Via an AFE circuit 112, the image processing circuit 110 inputs the image signal from the camera head 12. Within the camera head 12 are disposed a plurality of lenses including a zoom lens 31 and a focusing lens 33, as well as an iris adjusting mechanism 32 and a CCD 34. The AFE circuit 112 is a circuit for converting the analog signal output from the CCD 34 in the camera head 12 into a digital signal. The image processing circuit 110 sequentially inputs image signals that are from the CCD at a timing of 15 frames per second (15 fps), and stores these in a frame memory 111. Image data is then read from this frame memory at timing of 60 frames per second (60 fps), and is output to the image synthesizing circuit 160. By so doing, the frame rate of images output from the CCD 34 can be converted to a frame rate suitable for display on the display device 18. In the working example, the resolution of images input from the CCD 34 is SXGA (1280×1024 pixels), and the size of the image output to the image synthesizing circuit 160 is SXGA size as well.
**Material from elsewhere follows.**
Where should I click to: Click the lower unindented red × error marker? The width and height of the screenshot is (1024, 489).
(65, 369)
In addition to the frame rate conversion function described above, the image processing circuit 110 also comprises a number of other functions such as the function of interpolating CCD pixel data in RGB Bayer array format, the function of enlarging/reducing images in response to commands from the microcomputer 170, the function of adjusting color of images, the function of rotating images, and so on.

The drawing processing circuit 120 carries out drawing of various graphics such as straight lines and curves in a drawing memory 121, with reference to draw commands output by the microcomputer 170, or coordinate data generated and output by the microcomputer 170 in association with movement of the mouse 19. Images drawn in the drawing memory 121 are output to the image synthesizing circuit 160 at timing (60 fps) synchronized with image output by the image processing circuit 110 described above.
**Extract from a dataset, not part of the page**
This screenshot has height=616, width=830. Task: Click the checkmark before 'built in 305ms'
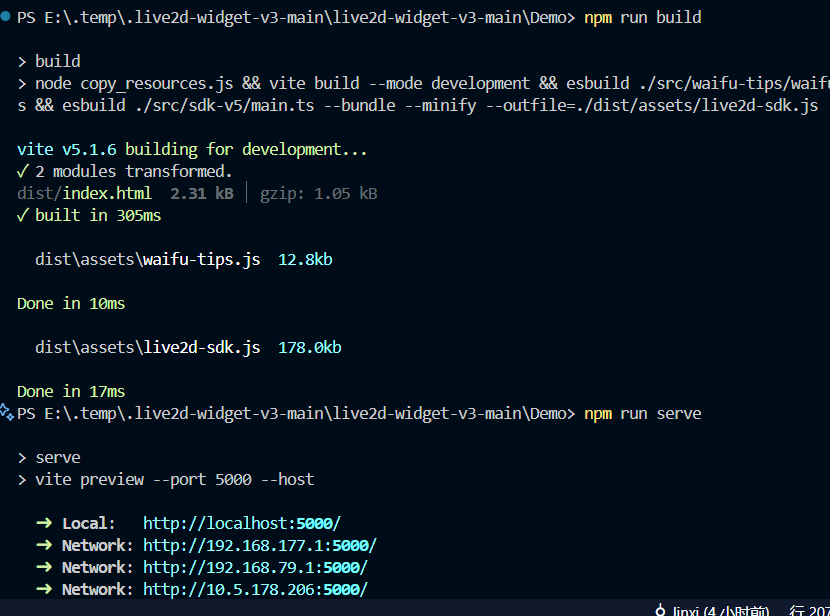click(x=22, y=216)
The character generating circuit 130 is a circuit for displaying characters such as a pointing marker that moves in tandem with movement of the mouse 19, an eraser pointer, or the like. The character generating circuit 130 comprises a character ROM 131; image data representing characters is stored in this character ROM 131. When a number specifying a class of character for display and coordinate data therefor is input from the microcomputer 170, the character generating circuit 130 generates a 16×16-dot image positioning the specified character at the specified coordinates. The image is then output to the image synthesizing circuit 160 at timing (60 fps) synchronized with image output by the image processing circuit 110.
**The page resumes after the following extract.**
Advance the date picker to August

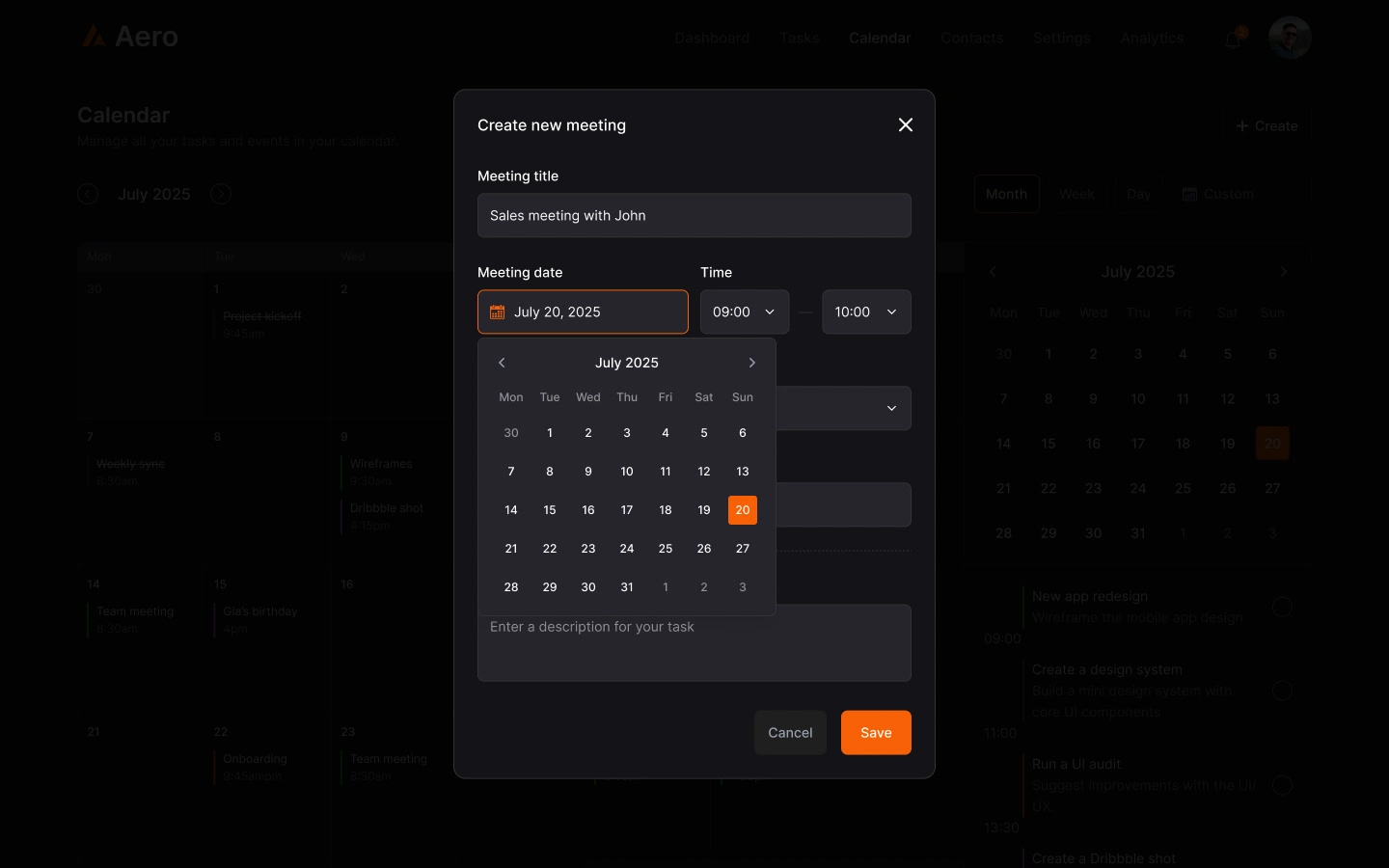click(752, 363)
The OSD generating circuit 140 comprises a graphic ROM 141 in which is stored graphics data of various kinds representing the OSD. When the OSD generating circuit 140 receives from the microcomputer 170 an OSD pattern specification for performing display, it reads out the graphic data for the specified pattern from the graphic ROM. It then generates an image of SXGA size of the graphic, drawn at a predetermined location, and outputs this to the image synthesizing circuit 160 at timing (60 fps) synchronized with image output by the image processing circuit 110.

The mouse cursor generating circuit 150, upon inputting from the microcomputer 170 a signal specifying the color of the mouse cursor MC and coordinate data, generates an image of 32×32-dot size positioning a mouse cursor MC of the specified color at the specified coordinates. This image is then output to the image synthesizing circuit 160 at timing (60 fps) synchronized with image output by the image processing circuit 110.

The image synthesizing circuit 160 synthesizes images output from the circuits described above. The order of priority in synthesis is as follows, in ascending order of priority. According to this order, the OSD and the mouse cursor are displayed superimposed on an image recorded by the camera head 12.

• • (1) images output from the image processing circuit 110.
  • (2) images output from the drawing processing circuit 120.
  • (3) images output from the character generating circuit 130.
  • (4) images output from the OSD generating circuit 140.
  • (5) images output from the mouse cursor generating circuit 150.

The image synthesized by the image synthesizing circuit 160 is output to a video DAC 180. The video DAC 180 converts the digital signal output from the image synthesizing circuit 160 into an analog RGB signal. The analog signal converted by the video DAC 180 is used during display of images on a liquid crystal display, CRT, projector, or the like.

The analog signal output by the video DAC 180 is then down-converted by a scan converter 190, and converted into an NTSC signal or PAL signal. These signals are used for outputting images to a television or video recorder.

C. OSD Modes:

Various OSD modes displayed by the OSD generating circuit are shown in FIG. 4-FIG. 8. As shown in FIG. 2, the OSD has tabs A-E, and by clicking on any tab with the mouse in order to select it, various patterns of OSD classified according to function can be displayed.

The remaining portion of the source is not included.